# Anyone have a SkyCaddie?



## CHCC116 (Jun 13, 2006)

Are they as good as they make it sound? Are the yardages accurate? any and all feed back will be greatly appreciated.


----------



## white_tiger_137 (Mar 23, 2006)

> any and all feed back will be greatly appreciated.


You asked for it. Here it comes. 

SkyCaddies are the worst, most useless invention ever concocted by the mind of man.  Not that SkyCaddies are bad as far as range finders go. It's just that range finders are a horrible substitute for a pair of eyes. You already have 100, 150, and 200 yd markers as well as sprinkler heads with yardages on them. Even if you knew that your shot was 138 yds, but it was uphill so it was playing 143, that still doesn't factor in wind, lie, firmness of the green, etc. Even if there was a range finder that could factor all that in, it would still be useless. Do you have a swing in mind that could propel the ball exactly 143 yards? Didn't think so. But could you subconsiously compute the distance, elevation, etc. and hit a shot with reasonable distance control? Of course.

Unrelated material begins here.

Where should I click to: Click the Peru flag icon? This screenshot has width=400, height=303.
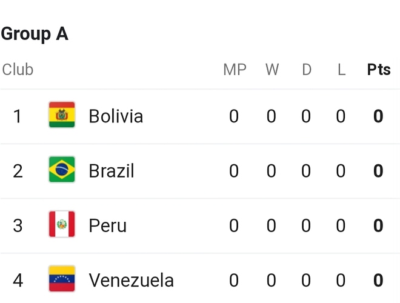(62, 224)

Think of it this way. Pretend you're on a driving range with no landmarks-just flat, even grass. Then a hidiously overpriced electronic device tells you to hit a shot 173 yards. Could you do it? Now, add a green with a flagstick in it, some trees, a small fairway, and some tall heather on the left. Now could you hit it to the green without knowing the exact distance? Of course you could, people do it all the time. 

A rangefinder cannot hit the shot for you- what it thinks doesn't matter. It will tell you to fire at the pin everytime, even if it is guarded by two bunkers in front and OB behind it. You have eyes for a reason. Use them.

/end of rant


----------



## green lea (Apr 20, 2006)

a range finder will help but sky caddie is mucho overkill.


----------